Carbon to Sea’s $50+ million funding comes from various philanthropic organizations, including Additional Ventures, Catalyst for Impact, and the Chan Zuckerberg Initiative. The project has committed $23 million in grant funding to a network of dozens of researchers that focus on ocean alkalinity enhancement.
Carbon to Sea, which is the biggest program dedicated specifically to this ocean CO2 removal method, will assess a dozen potential OAE pathways and will address critical scientific and engineering queries, promote locally-led field research sites, facilitate the establishment of ethical regulatory frameworks, and attract additional scientists and funding to advance the field.
The ocean contains 50 times more CO2 than ambient air and permanently locks away more than one gigaton of atmospheric carbon yearly via natural rock weathering. OAE could significantly speed up this natural process while counteracting ocean acidification.

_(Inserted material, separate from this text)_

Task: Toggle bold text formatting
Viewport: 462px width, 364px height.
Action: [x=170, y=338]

“If we’re going to avoid the worst impacts of climate change, we need to aggressively reduce emissions and remove carbon from the atmosphere,” said Schroepfer, who serves as Board Chair ат Carbon to Sea. “Scientists agree that OAE has enormous potential to permanently remove and store carbon and more funding for research is needed.” The initiative needs to address the need for research funding and provide insights into the safety and effectiveness of different OAE methods by addressing fundamental scientific inquiries, he also said.

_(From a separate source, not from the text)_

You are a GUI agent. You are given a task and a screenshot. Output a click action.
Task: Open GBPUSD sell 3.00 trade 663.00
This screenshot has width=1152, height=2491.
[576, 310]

Carbon to Sea prioritizes transparency because there are still questions regarding the viability of ocean alkalinity enhancement at scale. The project will look at both the potential unintended consequences and potential benefits of OAE, and all findings will be made available.

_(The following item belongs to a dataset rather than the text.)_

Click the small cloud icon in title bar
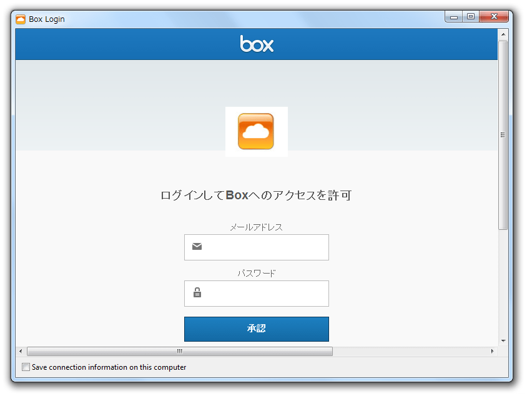The width and height of the screenshot is (527, 396). (21, 19)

A diverse group of researchers with expertise in fields spanning marine biogeochemistry, engineering, and others, have been awarded grants to examine the potential of OAE in providing large-scale, secure, and economical carbon dioxide removal (CDR) solutions. They will primarily focus on determining the most suitable methods for achieving these goals while ensuring environmental safety and preservation of the natural environment.